From a Reader in New Mexico:
Hey Al, Happy New Year! I just read your Reflections article on Judging With Righteous Judgment. I'm not attempting to engage in a "can you top this" exercise, but if you have only had brethren compile a notebook on you, that's small potatoes. About thirty years ago I was on a business trip to California. Having consulted one of our "sound" papers for a list of "approved" congregations I found one near my hotel and dropped in on the church for the evening assembly on Sunday. The preacher and his wife invited me to their home after the assembly. As I settled in for cookies and milk, I mentioned that I was, at that time, from Texas. The preacher became excited and asked me if I knew a certain preacher. "Yes, I did," I responded. Excitement turned into euphoria as the man shouted, "I have an entire filing cabinet on him, would you like to look through it?" At the risk of having the cookies and milk offer rescinded, I respectfully declined.
A "Plug" for a Reader in Mississippi
One of the faithful readers of these Reflections has committed himself to seeking to reach others for the Lord through the Internet. He is a former officer in the Navy, has a wonderful family, is a good writer, and, most importantly, is a devoted disciple of the Lord. I have corresponded with this young man for many months, and am truly impressed with his sincere love for the cause of Christ. I hope you will visit the below sites (which he gave me permission to "plug") and get to know him better. He will enrich your lives, as he has mine. --- Al Maxey
From an Elder in Pennsylvania:
I have been reading your Reflections for some time, and I really look forward to each and every issue. I appreciate your well-reasoned thoughts and have learned much from your writings and the readers' reflections. I have also read and learned much from your published debates. I have been a "lurker" in the past, but wanted to comment on issue #94 -- Judging With Righteous Judgment. It seems to me that brotherly love demands that we give the benefit of the doubt to a brother's actions. Some even read evil motives into essentially good acts because they just can't believe any good thing could come from that brother. This tells us more about the mindset of the critic than anyone else.

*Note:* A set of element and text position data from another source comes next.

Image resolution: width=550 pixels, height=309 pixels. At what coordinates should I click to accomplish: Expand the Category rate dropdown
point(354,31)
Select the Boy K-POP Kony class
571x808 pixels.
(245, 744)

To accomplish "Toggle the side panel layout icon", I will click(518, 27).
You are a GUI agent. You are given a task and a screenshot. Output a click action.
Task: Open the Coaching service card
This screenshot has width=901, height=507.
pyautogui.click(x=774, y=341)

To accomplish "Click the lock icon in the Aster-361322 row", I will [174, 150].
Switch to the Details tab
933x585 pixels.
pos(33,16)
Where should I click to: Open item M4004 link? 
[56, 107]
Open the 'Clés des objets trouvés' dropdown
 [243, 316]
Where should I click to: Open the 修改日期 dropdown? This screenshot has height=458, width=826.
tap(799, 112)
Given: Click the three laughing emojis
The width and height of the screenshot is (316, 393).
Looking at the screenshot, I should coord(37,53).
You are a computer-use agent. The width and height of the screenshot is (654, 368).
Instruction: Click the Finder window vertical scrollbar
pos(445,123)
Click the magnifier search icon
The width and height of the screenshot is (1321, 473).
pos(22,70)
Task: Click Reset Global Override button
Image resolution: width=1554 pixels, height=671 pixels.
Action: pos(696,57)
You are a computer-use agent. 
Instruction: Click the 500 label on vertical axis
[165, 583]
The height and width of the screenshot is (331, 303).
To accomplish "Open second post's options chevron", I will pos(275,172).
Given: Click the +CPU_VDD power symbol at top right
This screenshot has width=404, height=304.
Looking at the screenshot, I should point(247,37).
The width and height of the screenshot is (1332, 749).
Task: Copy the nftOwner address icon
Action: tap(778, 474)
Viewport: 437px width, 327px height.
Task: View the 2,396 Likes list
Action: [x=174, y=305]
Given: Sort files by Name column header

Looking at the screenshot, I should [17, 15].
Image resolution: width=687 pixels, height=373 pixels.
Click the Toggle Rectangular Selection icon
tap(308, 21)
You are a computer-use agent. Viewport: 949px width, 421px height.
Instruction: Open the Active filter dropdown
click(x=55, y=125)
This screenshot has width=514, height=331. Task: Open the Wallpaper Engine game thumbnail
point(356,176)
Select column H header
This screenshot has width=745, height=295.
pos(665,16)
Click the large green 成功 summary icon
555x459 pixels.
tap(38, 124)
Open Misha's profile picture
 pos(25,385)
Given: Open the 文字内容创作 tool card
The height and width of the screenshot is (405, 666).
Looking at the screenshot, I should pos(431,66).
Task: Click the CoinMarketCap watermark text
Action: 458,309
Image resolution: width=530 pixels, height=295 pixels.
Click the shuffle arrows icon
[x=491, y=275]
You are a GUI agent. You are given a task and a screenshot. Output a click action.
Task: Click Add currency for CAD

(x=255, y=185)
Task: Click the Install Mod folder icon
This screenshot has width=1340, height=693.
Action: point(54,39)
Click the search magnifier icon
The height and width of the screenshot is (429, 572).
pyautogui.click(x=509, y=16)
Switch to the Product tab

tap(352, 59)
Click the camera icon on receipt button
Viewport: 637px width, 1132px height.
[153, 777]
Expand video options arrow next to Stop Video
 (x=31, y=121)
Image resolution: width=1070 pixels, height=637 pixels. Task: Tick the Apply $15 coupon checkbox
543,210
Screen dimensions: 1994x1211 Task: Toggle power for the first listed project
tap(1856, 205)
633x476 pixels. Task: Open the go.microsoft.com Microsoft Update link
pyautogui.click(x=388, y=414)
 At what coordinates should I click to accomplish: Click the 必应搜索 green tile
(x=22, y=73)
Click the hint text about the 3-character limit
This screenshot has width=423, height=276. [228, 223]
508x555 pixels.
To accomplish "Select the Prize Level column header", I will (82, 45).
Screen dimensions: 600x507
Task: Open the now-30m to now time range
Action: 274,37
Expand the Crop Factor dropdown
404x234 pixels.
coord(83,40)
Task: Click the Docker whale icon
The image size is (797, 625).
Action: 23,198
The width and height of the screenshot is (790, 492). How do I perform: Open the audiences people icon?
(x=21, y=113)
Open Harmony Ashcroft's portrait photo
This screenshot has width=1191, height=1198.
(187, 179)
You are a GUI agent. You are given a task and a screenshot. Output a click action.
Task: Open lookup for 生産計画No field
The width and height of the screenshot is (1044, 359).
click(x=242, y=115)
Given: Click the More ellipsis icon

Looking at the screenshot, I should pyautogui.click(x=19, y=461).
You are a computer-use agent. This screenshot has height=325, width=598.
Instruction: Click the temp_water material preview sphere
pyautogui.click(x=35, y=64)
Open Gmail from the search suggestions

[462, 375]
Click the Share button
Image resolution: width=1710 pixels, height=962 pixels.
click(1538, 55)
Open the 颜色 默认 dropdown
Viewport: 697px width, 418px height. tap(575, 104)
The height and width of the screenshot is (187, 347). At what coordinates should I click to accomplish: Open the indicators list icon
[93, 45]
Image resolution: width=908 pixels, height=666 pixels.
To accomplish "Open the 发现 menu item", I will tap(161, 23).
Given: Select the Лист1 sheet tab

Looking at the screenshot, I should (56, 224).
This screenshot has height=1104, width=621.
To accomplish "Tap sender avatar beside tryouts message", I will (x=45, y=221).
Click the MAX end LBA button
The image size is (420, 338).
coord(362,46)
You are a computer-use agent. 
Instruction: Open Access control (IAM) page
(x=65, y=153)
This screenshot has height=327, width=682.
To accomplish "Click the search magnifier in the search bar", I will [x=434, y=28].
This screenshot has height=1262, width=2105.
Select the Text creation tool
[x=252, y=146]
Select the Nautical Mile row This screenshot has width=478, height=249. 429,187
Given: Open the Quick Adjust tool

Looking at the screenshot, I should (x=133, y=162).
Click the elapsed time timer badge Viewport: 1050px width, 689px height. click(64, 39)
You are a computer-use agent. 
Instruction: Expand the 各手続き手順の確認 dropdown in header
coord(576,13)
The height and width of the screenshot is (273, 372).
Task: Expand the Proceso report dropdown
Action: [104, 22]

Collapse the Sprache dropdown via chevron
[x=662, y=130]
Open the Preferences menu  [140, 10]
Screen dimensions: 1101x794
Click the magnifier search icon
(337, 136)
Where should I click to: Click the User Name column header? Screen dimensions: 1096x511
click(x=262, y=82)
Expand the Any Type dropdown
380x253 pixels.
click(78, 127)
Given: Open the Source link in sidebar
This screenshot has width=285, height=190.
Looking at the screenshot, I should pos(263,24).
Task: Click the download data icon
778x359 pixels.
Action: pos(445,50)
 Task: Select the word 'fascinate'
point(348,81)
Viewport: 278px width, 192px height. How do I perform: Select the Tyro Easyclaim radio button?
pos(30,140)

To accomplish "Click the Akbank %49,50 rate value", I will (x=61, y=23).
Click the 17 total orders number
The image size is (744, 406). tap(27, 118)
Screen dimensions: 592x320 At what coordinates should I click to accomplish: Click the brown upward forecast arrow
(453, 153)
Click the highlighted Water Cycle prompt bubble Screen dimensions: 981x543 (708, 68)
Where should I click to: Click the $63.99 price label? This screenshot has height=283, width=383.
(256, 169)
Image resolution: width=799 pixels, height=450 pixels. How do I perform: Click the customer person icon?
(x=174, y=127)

I agree, caustic criticism must go. We need to be able to discuss with brothers honest disagreements over our understandings of Scripture with a Christian spirit while trying to reach a correct understanding. If we can't agree, then the disagreement should at least be friendly. I believe one of the Campbells said (I'll loosely paraphrase), "You can't bind on a brother an interpretation of Scripture that he can't see for himself." However, I don't think you will get many converts from among "those who engage in harsh criticism over petty party preferences." You and I tend to easily accept those who are more "conservative" than we are, but the one engaging in harsh criticism seems to have trouble accepting those who are more "liberal" on an issue. The problem is that they tend to see the more "liberal" brother as "having left the faith," and regard him as no longer a brother, but a wolf in sheep's clothing leading the brethren astray. I think you dealt with that most effectively in issue #91 -- Salvation By Perfect Perception. When these brethren learn that lesson, maybe the harsh tone will die down. As it is, such brethren go around with bad spectacles on, looking for wolves in sheep disguises, and only end up maiming a lot more sheep than wolves! Keep up the good work!